Collaborating partners
- University of Ljubljana, Faculty of Computer and Information Science
- UL, Faculty of Fine Arts
Funding
- ARRS (P2-0214)
Project aims
Computer vision is becoming a focal problem area of artificial intelligence. In the past, a broader use of computer vision was hampered by image acquisition and by computer processing power, since image and video in particular require huge amounts of memory space and processing. In the past, therefore, problems were often limited to structured, well defined environment. The challenge of present computer vision research is to develop methods and systems which will be able to operate robustly in unstructured environments, where the types of possible objects, situations and tasks can not be defined in advance. We experience a true explosion of visual information. Visual information in digital form can be recorded by any user of a smart mobile phone in shared through Internet. Social networks are becoming more and more visually oriented. On the one side, there is a need for computer vision methods which run on mobile devices, on the other, desk top computers can increase their computing power using graphic processing units (GPU). Fast Internet connections open up the possibility to use remote computing services.
Therefore, researchers are trying to solve harder and harder problem in the sense of fast and robust response to visual information coming from the environment. Machine learning, which was once a domain of symbolic oriented artificial intelligence, is becoming a requirement in computer vision, since only in this way, one can develop robust systems which can operate in unstructured environment. As the machine learning method of choice, deep, learnable models, such as CNNs are gaining pre-eminence. Parallel to development of a CNN based solution for segmentation and reconstruction of superquadrics from 3D point clouds, we would like to develop via transfer learning a CNN that could solve the same task based only on 2D intensity and color images.

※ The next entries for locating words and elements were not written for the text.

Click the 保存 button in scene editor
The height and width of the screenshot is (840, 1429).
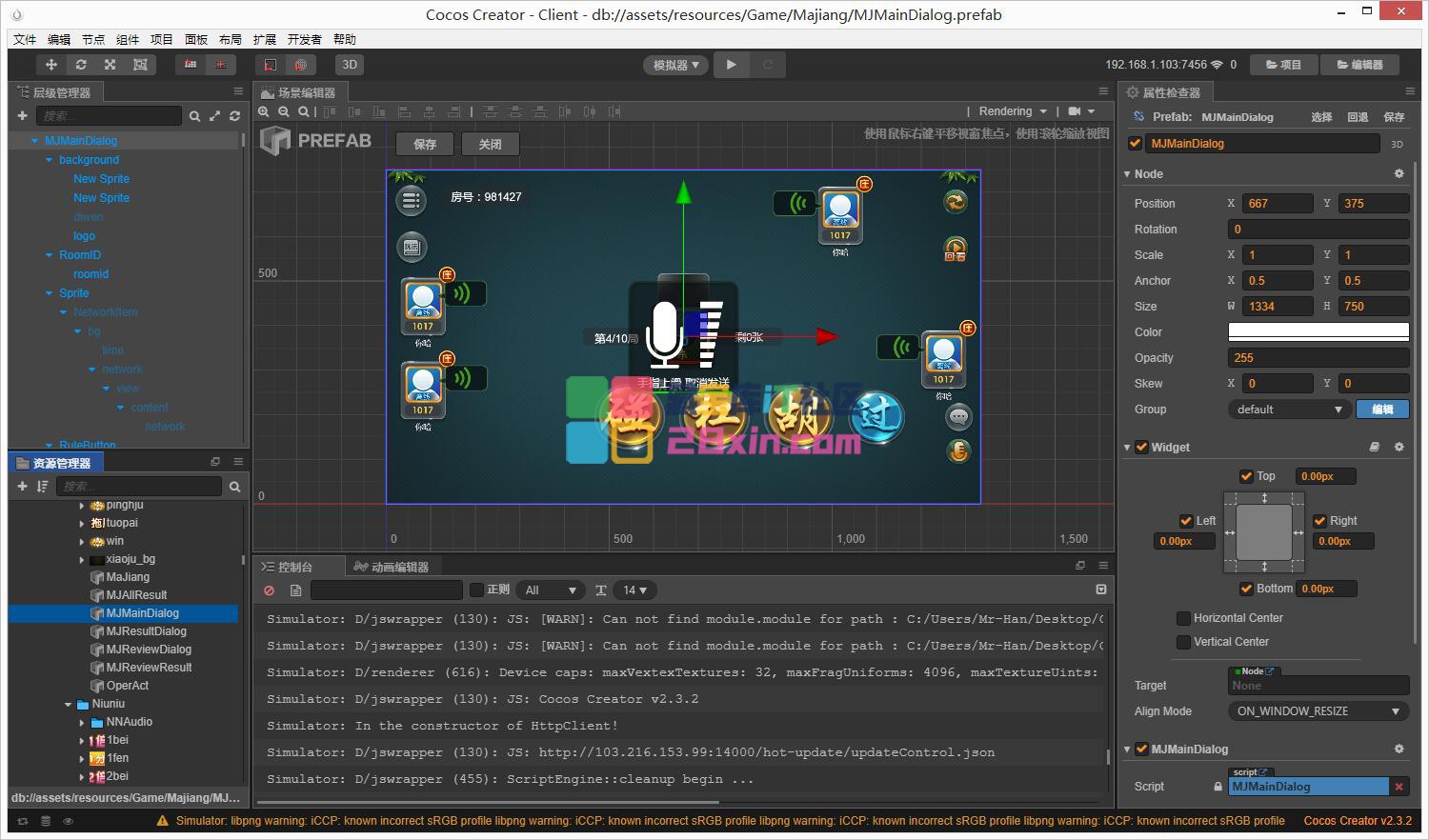425,144
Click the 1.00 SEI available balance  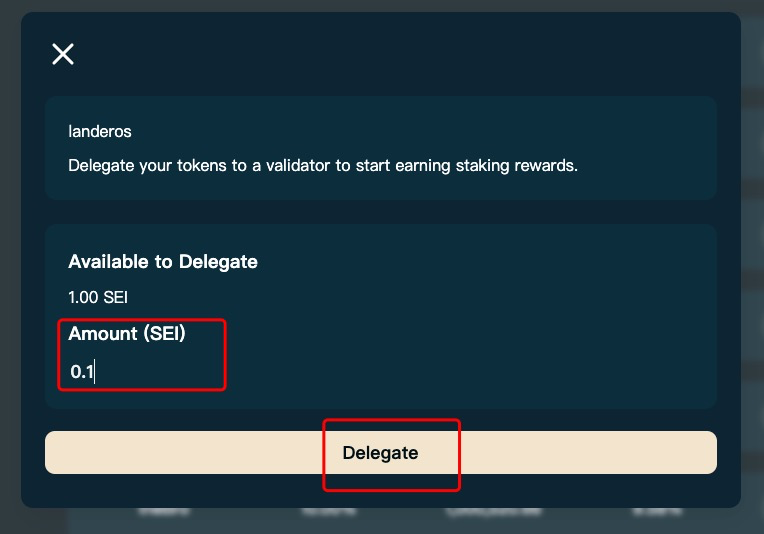click(98, 297)
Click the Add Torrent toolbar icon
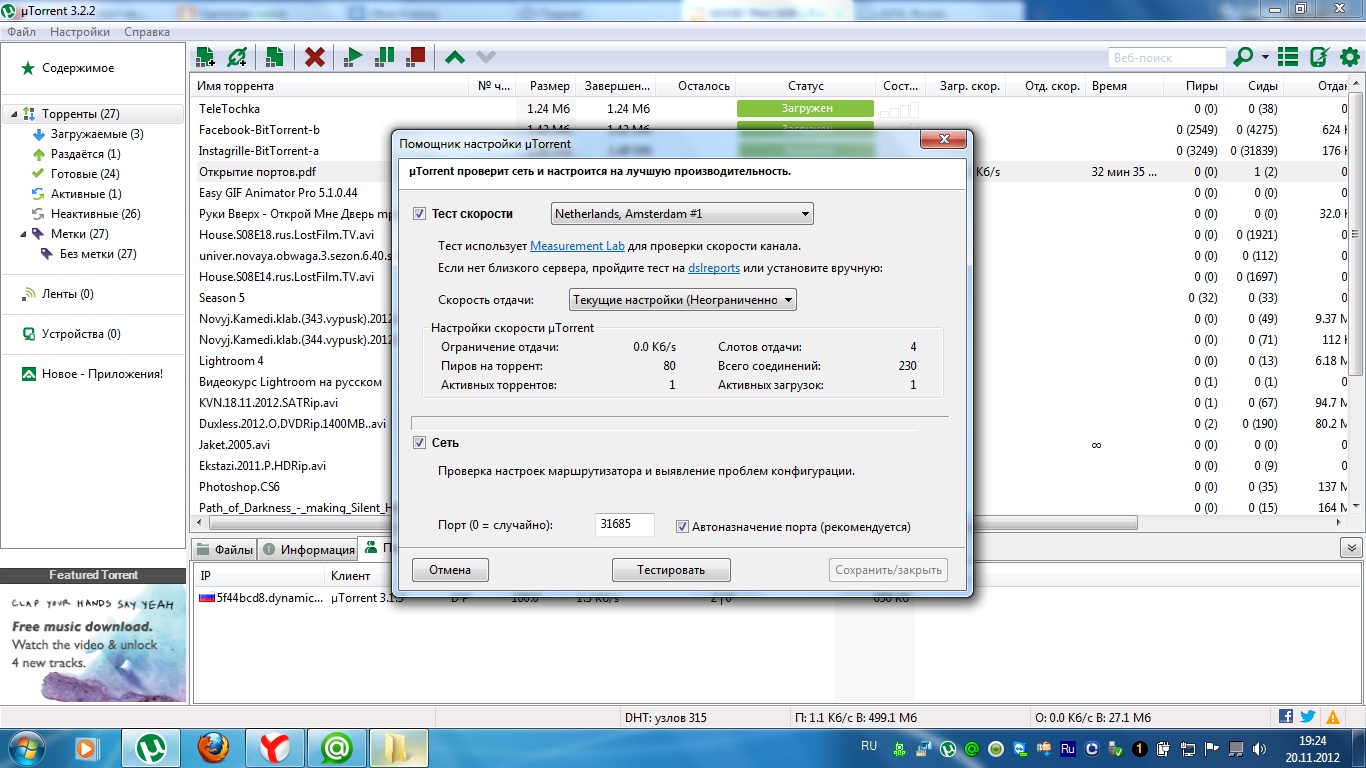This screenshot has width=1366, height=768. coord(206,57)
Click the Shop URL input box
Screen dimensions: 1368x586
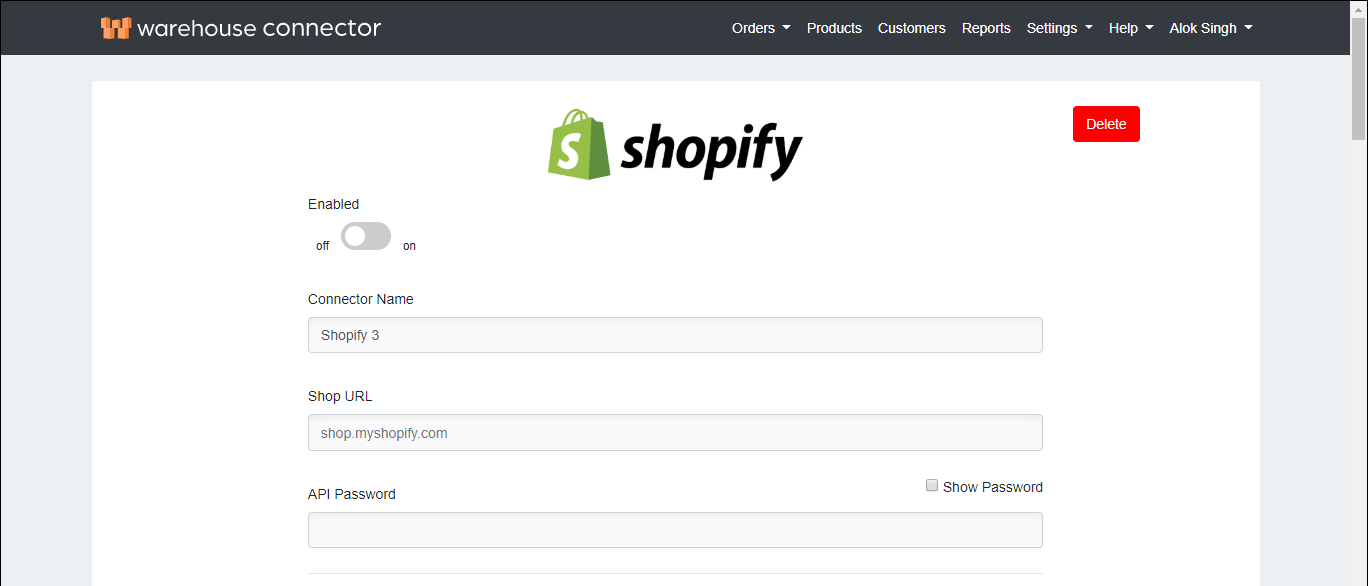[675, 432]
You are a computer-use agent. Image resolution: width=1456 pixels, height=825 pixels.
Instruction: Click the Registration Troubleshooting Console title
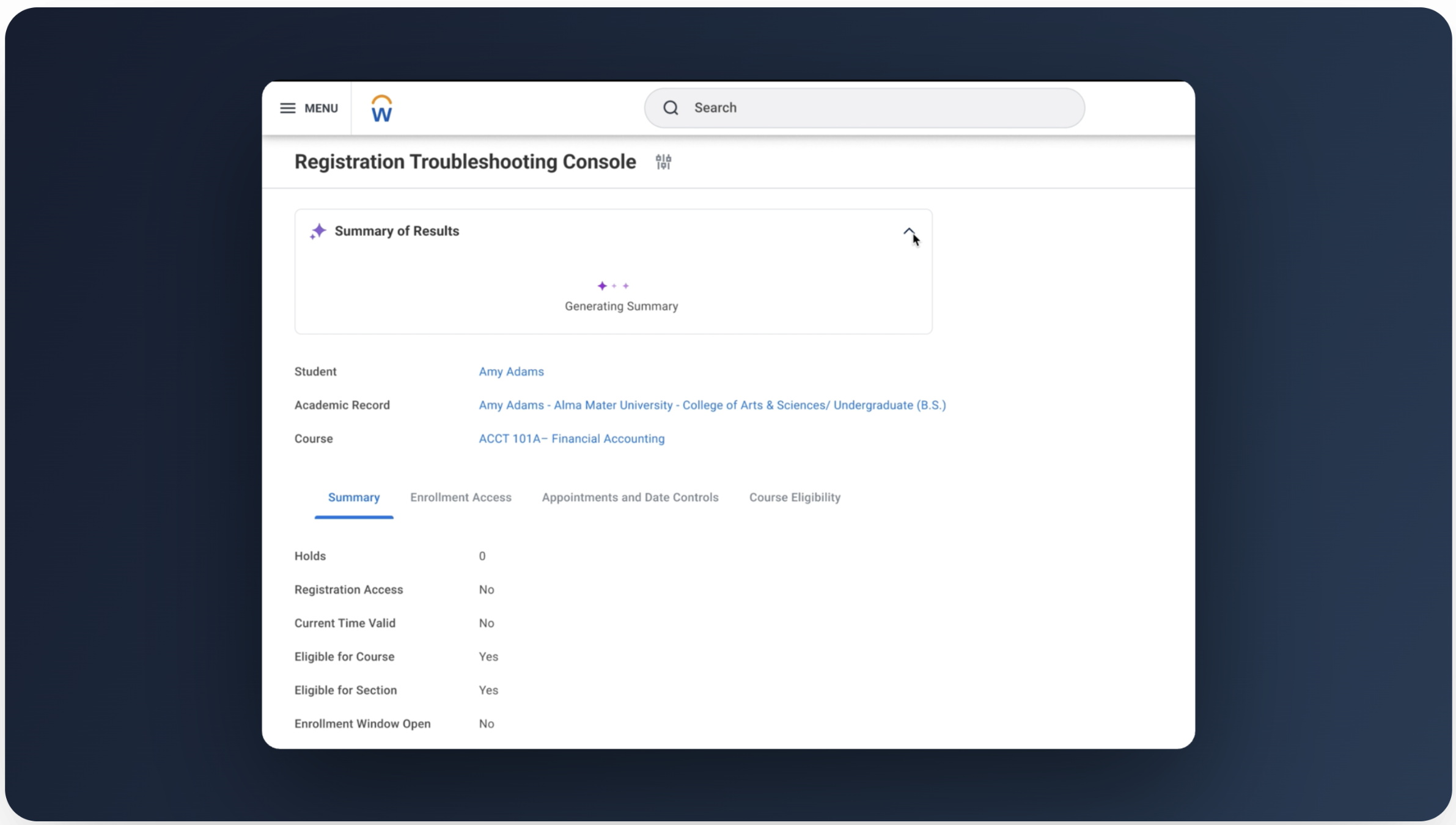coord(463,162)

Since no other method exists for this task, which would be as fast as the proposed CNN-based solution, the proposed goal would be welcome in different application domains, where image processing in real-time is a must, but also where large clouds of 3D data points must be interpreted.
One of the main objectives of the research programme is to go beyond the supervised deep learning and to reduce the need for a large number of training samples. We will achieve this goal by developing several concepts related to the fundamental understanding of deep learning. We will focus on a novel formulation of the deep network structure and on the development of basic methods for semi-supervised, unsupervised, and reinforcement learning. We will address adversarial learning of generative deep networks and develop novel methods that incorporate compositional properties in deep models. Although the computer vision and deep learning community has started investigating approaches that do not require a huge number of labelled training data, the research field still predominantly relies on supervised learning, so that we expect that the results of the proposed research program will have a significant impact to the future development in this research area.
Programme structure and main research lines
- WP1: Visual tracking methodology and evaluation
- WP2: Vision and learning for autonomous robots
- WP3: Beyond classic deep learning
- WP4: Segmentation and modelling of 3D point clouds
- WP5: Biometrics
- WP6: User intefaces applying cameras
VCoS is mainly involved in work in WPs 1, 2, and 3.